■ **TAREA A**
Reescribe como lista breve el párrafo del artículo sobre los moteles de Rosario que empieza con "Tal vez se podría atribuir", conservando sus datos principales.
■ **TAREA B**
Retoma el artículo sobre los moteles de Rosario después de su última oración y continúa su redacción.

Ciudad

Signo de los tiempos

En Rosario, los moteles dejan de ser buen negocio

La actividad no crece desde hace quince años y en la zona de los hospitales están demoliendo el Castelar. Otro ícono del barrio como fue el Amenábar devino en inquilinato.


Tal vez se podría atribuir a la liberalización de las costumbres, que permite que novios y novias que no viven juntos puedan pasar la noche en la casa de los padres de uno u otra; o a que nadie se escandaliza ya cuando recibe el llamado de un hijo avisando que llevará a una amiga a dormir con él; o a que quienes pueden independizarse económicamente tienen lugar propio donde llevar a una chica (o muchacho) al que acaban de conocer y con quien han logrado plantear la alternativa de un rato de placer. Lo cierto es que los hoteles por hora, también conocidos como albergues transitorios, no parecen transitar por el auge que se podía apreciar años atrás. Hay que contar también que otro fenómeno como el de los “privados”, departamentos donde se ofrece sexo ocasional y también lugar donde practicarlo, debe haber hecho mella en el negocio de los “telos”, como coloquialmente se llama a los que un antiguo eufemismo denominaba “muebles” o “amueblados”.

■ **SECCIÓN DE DATOS**
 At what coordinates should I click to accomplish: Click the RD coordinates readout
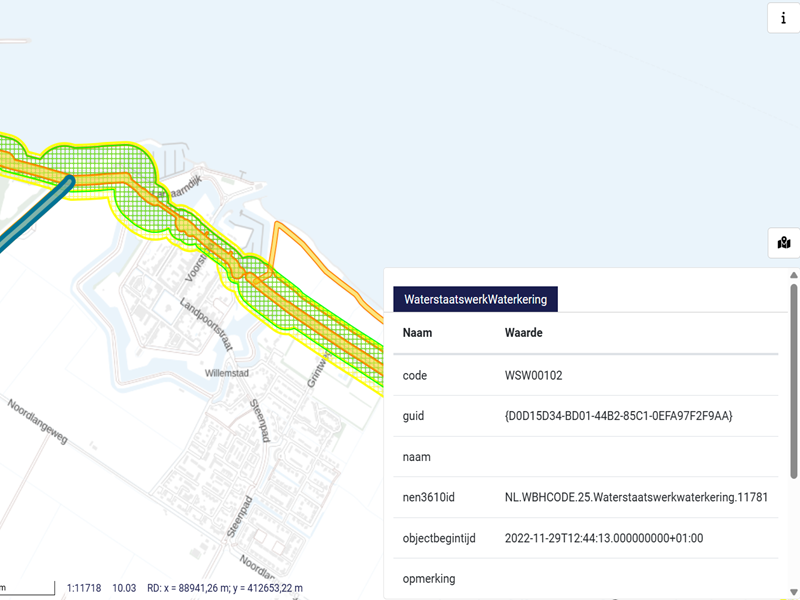click(x=224, y=588)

■ **RESPUESTA A**
- Los hoteles por hora, o albergues transitorios, no muestran el auge que tenían años atrás.
- Una causa posible es la liberalización de las costumbres:
  - parejas que no conviven pueden pasar la noche en casa de los padres de uno u otra;
  - ya nadie se escandaliza si un hijo avisa que llevará a una amiga a dormir.
- Otra causa posible es que quienes se independizan económicamente tienen lugar propio donde llevar a alguien que acaban de conocer.
- Los "privados", departamentos donde se ofrece sexo ocasional y también lugar para practicarlo, probablemente han afectado el negocio de los "telos".
- "Telos" es el nombre coloquial de estos hoteles. Un antiguo eufemismo los llamaba "muebles" o "amueblados".

■ **RESPUESTA B**
El estancamiento –o la decadencia, quién sabe– del rubro queda de manifiesto en el hecho de que en los últimos quince años no se han recibido solicitudes de reconocimiento de nuevos locales, como registra la Dirección General de Habilitación de Industrias, Comercios y Servicios de la Municipalidad de Rosario. Con una salvedad: la transformación del hotel de la calle Conde 589 en albergue por horas desde octubre de 2013.

En el sentido inverso, uno de los hoteles alojamiento emblemáticos de la ciudad como fue el Amenábar abandonó hace años esa categoría y reconvirtió sus habitaciones en vivienda permanente hasta para familias que no pueden afrontar los gastos de una comodidad mayor como serían una casa o un departamento.

“El rubro albergue por horas está regulado por la ordenanza 2078/74, modificada por las ordenanzas Nº 2810/81, 6444/97, 6998/00 y 8793/11”, reseña Rodrigo Gutiérrez, de la mencionada oficina habilitadora. Como se ve, una actualización periódica de las normas regulatorias acorde a cómo se van sucediendo los tiempos y las costumbres.

Algunos de los hoteles por hora que se mantienen en actividad apelan a estrategias de marketing, algunas muy simples, otras más elaboradas, para defender su vigencia en el mercado. Aparte de servicios décadas atrás inexistentes como el video en pantalla gigante e innovaciones como las bañeras con hidromasaje o distintas modalidades de ducha (sauna, escocesa), para dar un ejemplo sencillo, incorporan otras atracciones como el menú gastronómico y hasta cocina de autor en su afán de hacer más placentero y pleno el encuentro de quienes buscan un momento de intimidad fuera de la rutina cotidiana.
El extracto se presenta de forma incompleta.